Output the lines starting with the line containing "Switch to the Web Analytics tab" and continuing through the line containing "click(x=169, y=359)", unchanged.

-- start Data lines --

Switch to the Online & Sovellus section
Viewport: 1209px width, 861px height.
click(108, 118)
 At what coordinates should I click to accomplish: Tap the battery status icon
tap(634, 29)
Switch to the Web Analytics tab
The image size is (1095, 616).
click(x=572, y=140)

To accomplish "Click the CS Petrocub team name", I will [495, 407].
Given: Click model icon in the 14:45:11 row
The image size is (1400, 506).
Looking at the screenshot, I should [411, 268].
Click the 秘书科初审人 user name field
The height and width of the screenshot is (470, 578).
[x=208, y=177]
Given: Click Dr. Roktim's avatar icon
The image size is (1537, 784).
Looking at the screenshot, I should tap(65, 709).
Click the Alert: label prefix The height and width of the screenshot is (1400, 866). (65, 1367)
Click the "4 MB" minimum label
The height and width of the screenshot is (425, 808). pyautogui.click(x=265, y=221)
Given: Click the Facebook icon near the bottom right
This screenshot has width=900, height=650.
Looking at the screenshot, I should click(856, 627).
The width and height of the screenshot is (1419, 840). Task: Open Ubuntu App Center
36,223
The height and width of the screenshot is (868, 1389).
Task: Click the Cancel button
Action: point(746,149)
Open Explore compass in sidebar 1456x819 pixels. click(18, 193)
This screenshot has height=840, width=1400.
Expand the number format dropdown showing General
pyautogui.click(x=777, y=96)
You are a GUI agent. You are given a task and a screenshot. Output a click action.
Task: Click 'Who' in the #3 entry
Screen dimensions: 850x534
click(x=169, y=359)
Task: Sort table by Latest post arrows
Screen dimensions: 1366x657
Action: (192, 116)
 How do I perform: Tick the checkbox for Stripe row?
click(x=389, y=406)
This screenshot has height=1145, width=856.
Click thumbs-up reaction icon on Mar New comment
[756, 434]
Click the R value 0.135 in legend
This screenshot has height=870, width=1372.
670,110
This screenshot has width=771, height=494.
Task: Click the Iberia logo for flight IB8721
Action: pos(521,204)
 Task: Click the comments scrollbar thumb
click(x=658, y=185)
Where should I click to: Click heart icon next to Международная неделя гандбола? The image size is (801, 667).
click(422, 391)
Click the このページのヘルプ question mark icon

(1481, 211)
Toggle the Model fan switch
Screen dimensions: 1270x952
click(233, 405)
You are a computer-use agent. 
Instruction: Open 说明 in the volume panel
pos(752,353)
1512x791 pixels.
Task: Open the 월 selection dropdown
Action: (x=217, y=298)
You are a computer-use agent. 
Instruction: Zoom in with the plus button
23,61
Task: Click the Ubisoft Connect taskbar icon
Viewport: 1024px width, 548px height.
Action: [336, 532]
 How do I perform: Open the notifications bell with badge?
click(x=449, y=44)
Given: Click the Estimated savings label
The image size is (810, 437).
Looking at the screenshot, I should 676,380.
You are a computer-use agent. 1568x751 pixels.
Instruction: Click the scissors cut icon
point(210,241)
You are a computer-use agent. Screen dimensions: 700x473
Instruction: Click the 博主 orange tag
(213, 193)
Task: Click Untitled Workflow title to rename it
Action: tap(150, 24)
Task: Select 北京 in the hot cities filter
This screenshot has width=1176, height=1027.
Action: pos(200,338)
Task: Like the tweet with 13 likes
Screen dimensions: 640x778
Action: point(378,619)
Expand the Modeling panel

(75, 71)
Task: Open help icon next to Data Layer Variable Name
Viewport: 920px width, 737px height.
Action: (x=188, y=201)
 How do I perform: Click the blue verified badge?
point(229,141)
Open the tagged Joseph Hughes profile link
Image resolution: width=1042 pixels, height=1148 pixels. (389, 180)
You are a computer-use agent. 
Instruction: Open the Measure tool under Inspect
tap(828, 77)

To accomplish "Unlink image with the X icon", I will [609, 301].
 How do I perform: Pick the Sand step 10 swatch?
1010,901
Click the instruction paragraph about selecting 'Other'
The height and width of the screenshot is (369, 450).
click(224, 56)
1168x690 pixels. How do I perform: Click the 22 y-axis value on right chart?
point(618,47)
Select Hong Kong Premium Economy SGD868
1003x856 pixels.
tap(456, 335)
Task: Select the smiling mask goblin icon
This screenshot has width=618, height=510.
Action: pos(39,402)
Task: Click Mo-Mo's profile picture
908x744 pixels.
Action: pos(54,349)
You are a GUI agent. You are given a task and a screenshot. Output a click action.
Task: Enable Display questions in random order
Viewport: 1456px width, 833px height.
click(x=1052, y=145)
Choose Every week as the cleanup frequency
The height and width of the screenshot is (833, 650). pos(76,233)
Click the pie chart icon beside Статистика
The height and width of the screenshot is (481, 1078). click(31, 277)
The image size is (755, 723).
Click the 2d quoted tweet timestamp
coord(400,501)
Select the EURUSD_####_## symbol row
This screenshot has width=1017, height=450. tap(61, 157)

-- end Data lines --

• [Answer for this exercise]:
Switch to the Web Analytics tab
The image size is (1095, 616).
click(x=572, y=140)

To accomplish "Click the CS Petrocub team name", I will [495, 407].
Given: Click model icon in the 14:45:11 row
The image size is (1400, 506).
Looking at the screenshot, I should [411, 268].
Click the 秘书科初审人 user name field
The height and width of the screenshot is (470, 578).
[x=208, y=177]
Given: Click Dr. Roktim's avatar icon
The image size is (1537, 784).
Looking at the screenshot, I should tap(65, 709).
Click the Alert: label prefix The height and width of the screenshot is (1400, 866). (65, 1367)
Click the "4 MB" minimum label
The height and width of the screenshot is (425, 808). pyautogui.click(x=265, y=221)
Given: Click the Facebook icon near the bottom right
This screenshot has width=900, height=650.
Looking at the screenshot, I should click(856, 627).
The width and height of the screenshot is (1419, 840). Task: Open Ubuntu App Center
36,223
The height and width of the screenshot is (868, 1389).
Task: Click the Cancel button
Action: point(746,149)
Open Explore compass in sidebar 1456x819 pixels. click(18, 193)
This screenshot has height=840, width=1400.
Expand the number format dropdown showing General
pyautogui.click(x=777, y=96)
You are a GUI agent. You are given a task and a screenshot. Output a click action.
Task: Click 'Who' in the #3 entry
Screen dimensions: 850x534
click(x=169, y=359)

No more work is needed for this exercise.